And then she smiled.

She smiled at me, even though I just witnessed the death of her brother. Ginny smiled at me. The war had ended, and we could smile again.

So that is why I kissed her—because she smiled a smile that made me forget the pain searing almost every part of my body. It made me forget the hundreds and then some of dead bodies lying amongst the live, including her brother.

When we broke the kiss, I looked into her eyes. She ignored my gaze. A somber tear grew heavy in the pouch of her eyelid, and rolled dreadfully slow down the puff of her cheek. I couldn't stand her crying—she had just smiled, the very smile that made me kiss her, and forget the misery that inevitably came with battle.

And then she sobbed.

I asked her why she was crying, but she did not answer. She flung her head in my arms and squeezed me tight. I could tell she was hurting, and badly. I had to comfort her, because I loved her, and because she was crying. I don't like it when she feels she needs to cry.

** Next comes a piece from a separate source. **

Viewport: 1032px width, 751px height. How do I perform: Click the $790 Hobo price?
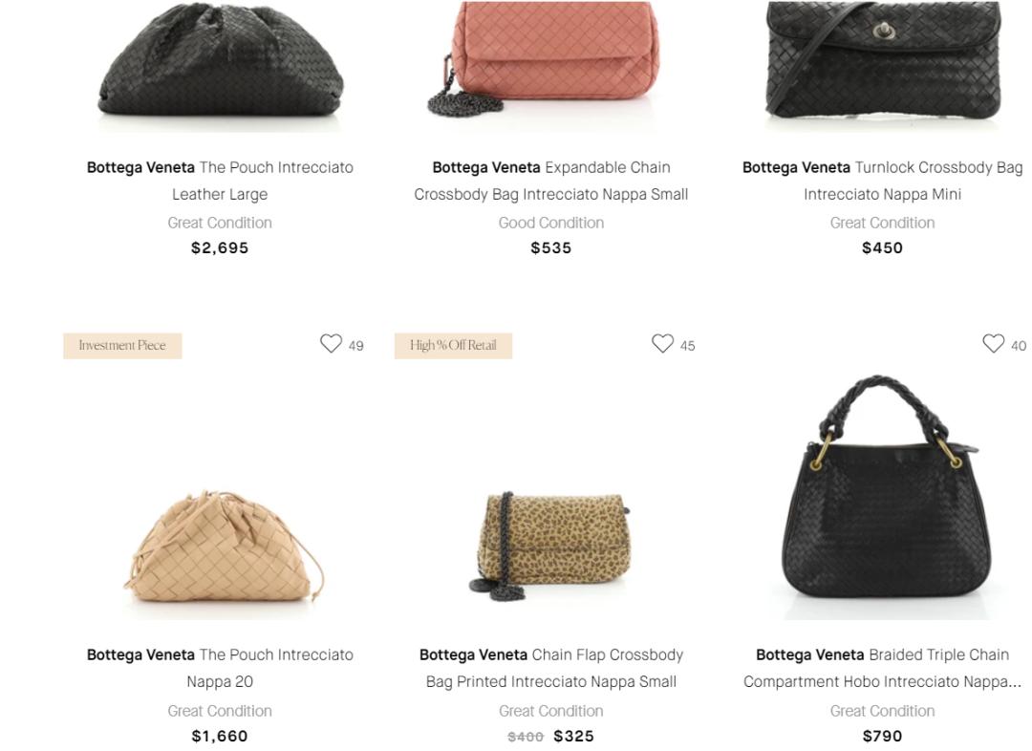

"No tears, no tears," I begged her in the same voice I knew her brothers would use when she had cried as a child. In fact, the same voice invented by… Fred.

That was the wrong voice, wasn't it?

And then she smiled.

I thought for the second time in ten minutes, how could she possibly smile at the end of all that. Her brother was actually laying dead seven floors below us this very second.

And then I cried.

I cried for the dead, specifically Fred and Reamus and Tonks. I cried for Teddy, who would have his parents even shorter then me. And I cried for families, like the Weasleys, who would have lost an important fraction of their clan—F-f-fred. It hurt me to think about it, but they had died. That is why I was crying, and Ginny was smiling, and we kept kissing every time one of us switched emotions—Ginny crying and me smiling, or Ginny smiling and me crying. It didn't matter which.

And then she smiled.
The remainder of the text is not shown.